Selected Research Articles
 

Medicinal psychedelics for mental health and addiction: Advancing research of an emerging paradigm

The medical use of psychedelic substances (e.g. psilocybin, ayahuasca, lysergic acid diethylamide and 3,4-methylenedioxymethamphetamine) is attracting renewed interest, driven by a pressing need for research and development of novel therapies for psychiatric disorders, as well as promising results of contemporary studies. In this Viewpoint, we reflect upon the ‘Clinical Memorandum on Psychedelics’ recently released by the Royal Australian and New Zealand College of Psychiatrists and note subsequent developments including the application for downscheduling of psilocybin and 3,4-methylenedioxymethamphetamine presently being considered by the Therapeutic Goods Administration and approvals for access via the Special Access Scheme.

Psilocybin induces rapid and persistent growth of dendritic spines in frontal cortex in vivo

In this study, we used chronic two-photon microscopy to image longitudinally
the apical dendritic spines of layer 5 pyramidal neurons in the mouse medial frontal cortex. We found that a single dose of psilocybin led to ~10% increases in spine size and density, driven by an elevated spine formation rate. The structural remodeling occurred quickly within 24 hours and was persistent 1 month later.
Psilocybin also ameliorated stress-related behavioral deficit and elevated excitatory neurotransmission.
Overall, the results demonstrate that psilocybin-evoked synaptic rewiring in the cortex is fast and enduring,
potentially providing a structural trace for long-term integration of experiences and lasting beneficial actions. 

Ayahuasca-Assisted Therapy for Addiction: Results from a Preliminary Observational Study in Canada

This paper reports results from a preliminary observational study of ayahuasca-assisted treatment for problematic substance use and stress delivered in a rural First Nations community in British Columbia, Canada... 
 

This form of ayahuasca-assisted therapy appears to be associated with statistically significant improvements in several factors related to problematic substance use among a rural aboriginal population. These findings suggest participants may have experienced positive psychological and behavioral changes in response to this therapeutic approach, and that more rigorous research of ayahuasca-assisted therapy for problematic substance use is warranted.

Psychedelics and Neuroplasticity: A Systematic Review Unraveling the Biological Underpinnings of Psychedelics

Clinical studies suggest the therapeutic potential of psychedelics, including ayahuasca, DMT, psilocybin, and LSD, in stress-related disorders. These substances induce cognitive, antidepressant, anxiolytic, and antiaddictive effects.. The proposed route is by inducing brain neuroplasticity.. Findings from the current review demonstrate that psychedelics induce molecular and cellular adaptations related to neuroplasticity and suggest those run parallel to the clinical effects of psychedelics, potentially underlying them. Future (pre)clinical research might focus on deciphering the specific cellular mechanism activated by different psychedelics and related to long-term clinical and biological effects to increase our understanding of the therapeutic potential of these compounds.

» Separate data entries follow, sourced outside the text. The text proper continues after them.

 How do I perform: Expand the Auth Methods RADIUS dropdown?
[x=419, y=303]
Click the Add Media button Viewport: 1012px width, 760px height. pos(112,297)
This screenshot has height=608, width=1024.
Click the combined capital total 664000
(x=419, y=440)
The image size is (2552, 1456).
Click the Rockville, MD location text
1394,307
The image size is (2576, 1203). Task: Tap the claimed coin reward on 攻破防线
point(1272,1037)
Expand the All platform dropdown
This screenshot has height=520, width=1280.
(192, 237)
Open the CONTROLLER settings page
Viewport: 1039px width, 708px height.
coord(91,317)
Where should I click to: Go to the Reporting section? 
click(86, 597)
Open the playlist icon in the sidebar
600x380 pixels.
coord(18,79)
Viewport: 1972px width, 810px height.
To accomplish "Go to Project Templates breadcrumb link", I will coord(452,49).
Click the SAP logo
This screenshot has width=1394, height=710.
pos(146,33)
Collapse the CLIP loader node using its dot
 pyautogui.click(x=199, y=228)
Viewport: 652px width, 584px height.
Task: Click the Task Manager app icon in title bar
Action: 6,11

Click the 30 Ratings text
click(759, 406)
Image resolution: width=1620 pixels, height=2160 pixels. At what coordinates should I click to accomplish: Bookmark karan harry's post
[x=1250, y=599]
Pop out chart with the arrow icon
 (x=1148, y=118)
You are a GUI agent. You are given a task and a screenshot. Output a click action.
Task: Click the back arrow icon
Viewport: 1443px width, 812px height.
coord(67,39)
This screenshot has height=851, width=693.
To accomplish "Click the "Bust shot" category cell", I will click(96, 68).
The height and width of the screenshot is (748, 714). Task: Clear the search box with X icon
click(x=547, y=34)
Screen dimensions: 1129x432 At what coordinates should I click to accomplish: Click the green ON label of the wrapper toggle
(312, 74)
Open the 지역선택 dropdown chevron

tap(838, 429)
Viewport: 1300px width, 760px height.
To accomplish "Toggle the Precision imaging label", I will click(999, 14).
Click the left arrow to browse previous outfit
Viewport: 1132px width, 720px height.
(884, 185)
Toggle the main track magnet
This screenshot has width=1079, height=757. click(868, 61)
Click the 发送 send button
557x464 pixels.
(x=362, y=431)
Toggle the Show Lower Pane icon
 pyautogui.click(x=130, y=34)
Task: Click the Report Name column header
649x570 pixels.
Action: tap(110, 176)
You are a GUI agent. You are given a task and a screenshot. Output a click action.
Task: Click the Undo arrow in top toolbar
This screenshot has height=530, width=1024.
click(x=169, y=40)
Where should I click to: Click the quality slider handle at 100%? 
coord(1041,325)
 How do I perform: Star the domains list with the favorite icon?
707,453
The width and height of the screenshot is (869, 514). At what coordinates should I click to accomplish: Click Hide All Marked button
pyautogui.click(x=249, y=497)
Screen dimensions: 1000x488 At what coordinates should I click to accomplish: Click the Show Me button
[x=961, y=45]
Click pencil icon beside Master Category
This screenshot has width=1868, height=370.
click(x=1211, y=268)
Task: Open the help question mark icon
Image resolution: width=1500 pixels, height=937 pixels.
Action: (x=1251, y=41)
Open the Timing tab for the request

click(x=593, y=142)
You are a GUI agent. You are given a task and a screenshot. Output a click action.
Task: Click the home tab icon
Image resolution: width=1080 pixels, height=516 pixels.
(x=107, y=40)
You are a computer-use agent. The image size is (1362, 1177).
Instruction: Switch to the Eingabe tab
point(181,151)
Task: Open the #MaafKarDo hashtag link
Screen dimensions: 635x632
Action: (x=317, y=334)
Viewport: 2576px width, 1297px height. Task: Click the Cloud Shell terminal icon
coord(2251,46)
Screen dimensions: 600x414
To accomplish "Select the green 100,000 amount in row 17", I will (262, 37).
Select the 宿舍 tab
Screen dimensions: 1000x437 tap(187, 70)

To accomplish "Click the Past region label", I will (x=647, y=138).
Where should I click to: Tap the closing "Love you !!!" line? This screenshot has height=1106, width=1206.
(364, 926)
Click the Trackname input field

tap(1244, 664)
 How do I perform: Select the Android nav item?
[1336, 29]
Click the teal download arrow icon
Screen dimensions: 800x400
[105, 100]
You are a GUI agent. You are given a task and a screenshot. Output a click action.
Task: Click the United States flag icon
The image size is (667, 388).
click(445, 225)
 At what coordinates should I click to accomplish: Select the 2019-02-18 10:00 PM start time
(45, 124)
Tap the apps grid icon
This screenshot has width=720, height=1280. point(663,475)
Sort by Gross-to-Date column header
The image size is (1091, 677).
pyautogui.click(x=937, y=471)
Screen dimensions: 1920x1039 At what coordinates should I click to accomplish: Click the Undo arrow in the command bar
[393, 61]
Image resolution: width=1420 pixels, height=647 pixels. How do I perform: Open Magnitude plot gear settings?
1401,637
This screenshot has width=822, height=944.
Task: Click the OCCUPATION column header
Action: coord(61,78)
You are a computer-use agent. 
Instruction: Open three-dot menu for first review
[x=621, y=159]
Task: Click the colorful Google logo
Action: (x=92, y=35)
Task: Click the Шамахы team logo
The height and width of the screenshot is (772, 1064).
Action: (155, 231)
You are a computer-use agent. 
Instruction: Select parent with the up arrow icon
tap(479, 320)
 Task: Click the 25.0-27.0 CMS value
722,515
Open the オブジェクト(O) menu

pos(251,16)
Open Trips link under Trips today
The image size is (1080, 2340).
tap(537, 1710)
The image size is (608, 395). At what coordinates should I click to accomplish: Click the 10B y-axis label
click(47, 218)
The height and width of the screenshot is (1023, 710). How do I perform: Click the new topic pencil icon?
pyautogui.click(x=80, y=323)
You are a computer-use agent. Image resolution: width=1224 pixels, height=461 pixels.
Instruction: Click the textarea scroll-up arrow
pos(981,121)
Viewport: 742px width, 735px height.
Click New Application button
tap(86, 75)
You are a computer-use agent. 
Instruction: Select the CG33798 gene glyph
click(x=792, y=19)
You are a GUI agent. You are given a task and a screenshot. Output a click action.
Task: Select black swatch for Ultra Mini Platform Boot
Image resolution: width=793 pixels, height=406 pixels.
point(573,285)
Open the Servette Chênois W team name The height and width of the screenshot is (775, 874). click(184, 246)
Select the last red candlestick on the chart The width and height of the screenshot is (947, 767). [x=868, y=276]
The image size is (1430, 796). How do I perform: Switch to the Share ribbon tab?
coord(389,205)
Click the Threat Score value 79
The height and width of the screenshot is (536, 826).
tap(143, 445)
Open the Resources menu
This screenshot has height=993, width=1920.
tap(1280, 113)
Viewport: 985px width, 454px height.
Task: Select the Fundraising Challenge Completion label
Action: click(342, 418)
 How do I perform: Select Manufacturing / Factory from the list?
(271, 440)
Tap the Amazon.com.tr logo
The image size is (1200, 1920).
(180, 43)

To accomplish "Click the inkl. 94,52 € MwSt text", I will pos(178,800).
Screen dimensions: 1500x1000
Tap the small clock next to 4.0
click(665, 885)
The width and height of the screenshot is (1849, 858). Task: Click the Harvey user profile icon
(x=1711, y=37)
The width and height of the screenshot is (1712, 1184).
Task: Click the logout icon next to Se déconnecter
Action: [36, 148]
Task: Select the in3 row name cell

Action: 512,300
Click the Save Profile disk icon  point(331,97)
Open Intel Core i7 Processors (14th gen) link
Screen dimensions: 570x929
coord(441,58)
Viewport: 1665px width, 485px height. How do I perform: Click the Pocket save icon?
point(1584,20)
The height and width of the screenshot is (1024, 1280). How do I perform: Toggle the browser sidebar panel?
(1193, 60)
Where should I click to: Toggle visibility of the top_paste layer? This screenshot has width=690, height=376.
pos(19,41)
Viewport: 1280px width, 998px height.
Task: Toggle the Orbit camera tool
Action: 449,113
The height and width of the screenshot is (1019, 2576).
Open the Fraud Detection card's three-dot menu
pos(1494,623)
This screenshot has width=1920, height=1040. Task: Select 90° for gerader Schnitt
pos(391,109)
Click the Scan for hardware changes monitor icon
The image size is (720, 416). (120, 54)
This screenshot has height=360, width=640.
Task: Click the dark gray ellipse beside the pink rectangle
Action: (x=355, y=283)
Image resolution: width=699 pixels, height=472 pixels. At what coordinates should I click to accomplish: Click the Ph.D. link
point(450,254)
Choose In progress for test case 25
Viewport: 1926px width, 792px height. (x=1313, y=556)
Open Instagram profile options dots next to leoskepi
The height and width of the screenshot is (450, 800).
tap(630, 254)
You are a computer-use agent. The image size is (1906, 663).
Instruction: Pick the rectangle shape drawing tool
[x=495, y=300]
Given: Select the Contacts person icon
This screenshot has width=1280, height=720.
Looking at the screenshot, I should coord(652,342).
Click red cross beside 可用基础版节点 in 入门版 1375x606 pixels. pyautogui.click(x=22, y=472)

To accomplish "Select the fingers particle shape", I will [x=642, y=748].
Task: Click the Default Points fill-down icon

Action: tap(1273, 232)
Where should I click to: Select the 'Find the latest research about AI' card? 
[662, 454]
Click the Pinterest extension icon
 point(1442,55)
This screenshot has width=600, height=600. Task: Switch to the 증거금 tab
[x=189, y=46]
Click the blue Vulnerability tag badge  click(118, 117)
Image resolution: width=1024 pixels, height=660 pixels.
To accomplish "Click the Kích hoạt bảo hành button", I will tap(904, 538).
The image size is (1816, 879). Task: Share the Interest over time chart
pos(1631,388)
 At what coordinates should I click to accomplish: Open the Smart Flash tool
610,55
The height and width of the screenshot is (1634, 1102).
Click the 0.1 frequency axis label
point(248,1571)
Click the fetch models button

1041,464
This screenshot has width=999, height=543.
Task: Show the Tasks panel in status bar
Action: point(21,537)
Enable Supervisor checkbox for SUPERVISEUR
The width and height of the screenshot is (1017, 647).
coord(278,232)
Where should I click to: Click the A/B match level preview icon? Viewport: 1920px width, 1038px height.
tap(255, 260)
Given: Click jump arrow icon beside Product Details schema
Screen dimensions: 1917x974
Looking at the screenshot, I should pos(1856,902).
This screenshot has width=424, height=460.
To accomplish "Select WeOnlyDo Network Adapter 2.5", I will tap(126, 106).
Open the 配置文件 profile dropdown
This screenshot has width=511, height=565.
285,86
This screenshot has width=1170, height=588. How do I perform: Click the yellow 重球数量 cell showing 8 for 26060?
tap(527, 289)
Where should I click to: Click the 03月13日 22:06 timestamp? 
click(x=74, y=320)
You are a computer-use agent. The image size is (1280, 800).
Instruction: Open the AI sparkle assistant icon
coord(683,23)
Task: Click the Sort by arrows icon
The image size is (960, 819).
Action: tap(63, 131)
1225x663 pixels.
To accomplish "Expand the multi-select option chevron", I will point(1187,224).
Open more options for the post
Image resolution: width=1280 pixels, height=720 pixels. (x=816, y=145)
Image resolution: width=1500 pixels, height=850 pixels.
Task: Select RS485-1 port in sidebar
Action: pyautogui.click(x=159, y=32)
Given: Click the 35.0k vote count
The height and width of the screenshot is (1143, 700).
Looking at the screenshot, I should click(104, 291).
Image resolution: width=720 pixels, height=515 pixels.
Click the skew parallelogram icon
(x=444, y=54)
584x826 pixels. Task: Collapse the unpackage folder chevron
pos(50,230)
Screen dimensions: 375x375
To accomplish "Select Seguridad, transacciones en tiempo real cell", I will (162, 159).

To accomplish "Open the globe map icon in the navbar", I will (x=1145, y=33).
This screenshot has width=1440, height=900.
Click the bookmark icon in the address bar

Rapid antidepressant effects of the psychedelic ayahuasca in treatment-resistant depression: a randomized placebo-controlled trial

Recent open-label trials show that psychedelics, such as ayahuasca, hold promise as fast-onset antidepressants in treatment-resistant depression.  To test the antidepressant effects of ayahuasca, we conducted a parallel-arm, double-blind randomized placebo-controlled trial in 29 patients with treatment-resistant depression. Patients received a single dose of either ayahuasca or placebo. We assessed changes in depression severity with the Montgomery-Åsberg Depression Rating Scale (MADRS) and the Hamilton Depression Rating scale at baseline, and at 1 (D1), 2 (D2), and 7 (D7) days after dosing. We observed significant antidepressant effects of ayahuasca when compared with placebo at all-time points…

Psychedelic medicines for mood disorders current evidence and clinical considerations

Serotonergic psychedelics have been found to modulate brain networks underlying various psychiatric disorders, as well promoting neurogenesis and neuroplasticity. Randomized placebo-controlled trials have found psilocybin with psychological support effective at treating depression, including treatment-resistant depression; with emergent research also signalling N,N-dimethyltryptamine/ayahuasca also as a potential option for the treatment of depression. Lysergic acid diethylamide has been found to have anxiolytic effects, whereas 3,4-methylenedioxymethamphetamine (MDMA) has been used effectively to treat post-traumatic stress disorder (PTSD), with Phase III clinical trial evidence. Microdosing of psychedelics is a growing phenomenon that has shown benefits in some preclinical data; however, a recent self-directed controlled trial reported no evidence of improved mood.